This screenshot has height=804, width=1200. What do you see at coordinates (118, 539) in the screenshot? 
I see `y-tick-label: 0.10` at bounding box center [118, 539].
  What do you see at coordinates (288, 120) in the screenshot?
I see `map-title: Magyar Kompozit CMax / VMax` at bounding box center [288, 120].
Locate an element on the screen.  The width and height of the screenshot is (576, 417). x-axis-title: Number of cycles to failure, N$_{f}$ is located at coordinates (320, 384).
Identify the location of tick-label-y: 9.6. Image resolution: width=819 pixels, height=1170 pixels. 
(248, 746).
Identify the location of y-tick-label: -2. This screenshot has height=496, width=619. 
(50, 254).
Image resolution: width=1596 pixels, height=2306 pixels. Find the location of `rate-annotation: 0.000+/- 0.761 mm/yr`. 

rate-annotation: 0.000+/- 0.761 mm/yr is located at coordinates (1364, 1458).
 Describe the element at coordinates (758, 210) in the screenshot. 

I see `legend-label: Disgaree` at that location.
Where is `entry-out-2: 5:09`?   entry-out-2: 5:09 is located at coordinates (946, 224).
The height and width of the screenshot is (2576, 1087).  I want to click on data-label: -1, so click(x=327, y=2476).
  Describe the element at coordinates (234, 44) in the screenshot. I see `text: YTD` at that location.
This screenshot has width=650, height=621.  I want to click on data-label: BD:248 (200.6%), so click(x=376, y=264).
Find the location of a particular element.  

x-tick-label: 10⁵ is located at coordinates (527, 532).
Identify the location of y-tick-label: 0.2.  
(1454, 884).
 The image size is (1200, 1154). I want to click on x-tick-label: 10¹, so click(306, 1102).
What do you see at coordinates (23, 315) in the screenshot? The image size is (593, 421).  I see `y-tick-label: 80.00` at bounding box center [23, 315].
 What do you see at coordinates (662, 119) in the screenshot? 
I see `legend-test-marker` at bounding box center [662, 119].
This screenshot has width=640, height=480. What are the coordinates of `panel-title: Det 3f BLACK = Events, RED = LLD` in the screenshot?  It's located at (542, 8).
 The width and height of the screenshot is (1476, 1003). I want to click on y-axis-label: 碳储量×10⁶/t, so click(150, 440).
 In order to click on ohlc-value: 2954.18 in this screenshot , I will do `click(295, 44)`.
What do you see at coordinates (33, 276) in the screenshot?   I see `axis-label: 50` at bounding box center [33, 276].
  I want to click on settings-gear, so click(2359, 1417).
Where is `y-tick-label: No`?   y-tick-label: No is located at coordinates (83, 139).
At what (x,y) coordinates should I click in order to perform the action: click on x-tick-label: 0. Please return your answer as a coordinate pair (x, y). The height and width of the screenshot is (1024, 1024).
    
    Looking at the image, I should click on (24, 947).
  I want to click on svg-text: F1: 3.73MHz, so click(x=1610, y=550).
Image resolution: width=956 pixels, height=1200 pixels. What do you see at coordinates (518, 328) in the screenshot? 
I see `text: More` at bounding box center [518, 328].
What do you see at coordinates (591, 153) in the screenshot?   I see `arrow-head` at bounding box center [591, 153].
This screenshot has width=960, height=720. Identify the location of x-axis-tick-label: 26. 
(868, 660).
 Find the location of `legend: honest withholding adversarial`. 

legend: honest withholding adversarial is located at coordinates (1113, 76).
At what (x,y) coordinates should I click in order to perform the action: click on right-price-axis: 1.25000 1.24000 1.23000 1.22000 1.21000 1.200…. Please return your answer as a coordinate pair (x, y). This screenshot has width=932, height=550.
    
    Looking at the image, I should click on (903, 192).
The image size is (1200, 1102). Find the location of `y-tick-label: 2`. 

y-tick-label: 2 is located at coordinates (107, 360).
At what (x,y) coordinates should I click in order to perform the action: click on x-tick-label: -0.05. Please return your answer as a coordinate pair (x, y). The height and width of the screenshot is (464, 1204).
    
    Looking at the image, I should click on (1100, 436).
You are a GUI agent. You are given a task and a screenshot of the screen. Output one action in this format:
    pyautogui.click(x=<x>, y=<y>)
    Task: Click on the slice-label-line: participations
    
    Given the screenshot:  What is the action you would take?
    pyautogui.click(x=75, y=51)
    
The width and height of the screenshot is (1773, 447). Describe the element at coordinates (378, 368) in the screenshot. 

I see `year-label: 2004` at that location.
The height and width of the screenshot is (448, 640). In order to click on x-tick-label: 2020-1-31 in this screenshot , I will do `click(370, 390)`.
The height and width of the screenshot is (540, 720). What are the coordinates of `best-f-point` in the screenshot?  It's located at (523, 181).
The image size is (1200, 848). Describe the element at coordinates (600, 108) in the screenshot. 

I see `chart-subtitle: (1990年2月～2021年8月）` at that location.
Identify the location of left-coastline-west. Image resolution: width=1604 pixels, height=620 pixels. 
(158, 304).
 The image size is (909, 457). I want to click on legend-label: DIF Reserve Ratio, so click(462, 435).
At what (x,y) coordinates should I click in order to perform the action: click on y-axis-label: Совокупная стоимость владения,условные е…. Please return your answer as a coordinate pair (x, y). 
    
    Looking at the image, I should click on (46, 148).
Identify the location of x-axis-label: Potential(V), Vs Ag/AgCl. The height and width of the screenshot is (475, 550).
# # # #
Copy out the listing word for word, beginning at the line that has "Identify the location of y-tick-label: -2." and ending after the line that has "What do you see at coordinates (23, 315)".

Identify the location of y-tick-label: -2. This screenshot has height=496, width=619. 
(50, 254).
Image resolution: width=1596 pixels, height=2306 pixels. Find the location of `rate-annotation: 0.000+/- 0.761 mm/yr`. 

rate-annotation: 0.000+/- 0.761 mm/yr is located at coordinates (1364, 1458).
 Describe the element at coordinates (758, 210) in the screenshot. 

I see `legend-label: Disgaree` at that location.
Where is `entry-out-2: 5:09`?   entry-out-2: 5:09 is located at coordinates (946, 224).
The height and width of the screenshot is (2576, 1087).  I want to click on data-label: -1, so click(x=327, y=2476).
  Describe the element at coordinates (234, 44) in the screenshot. I see `text: YTD` at that location.
This screenshot has width=650, height=621.  I want to click on data-label: BD:248 (200.6%), so click(x=376, y=264).
Find the location of a particular element.  

x-tick-label: 10⁵ is located at coordinates (527, 532).
Identify the location of y-tick-label: 0.2.  
(1454, 884).
 The image size is (1200, 1154). I want to click on x-tick-label: 10¹, so click(306, 1102).
What do you see at coordinates (23, 315) in the screenshot? The image size is (593, 421).  I see `y-tick-label: 80.00` at bounding box center [23, 315].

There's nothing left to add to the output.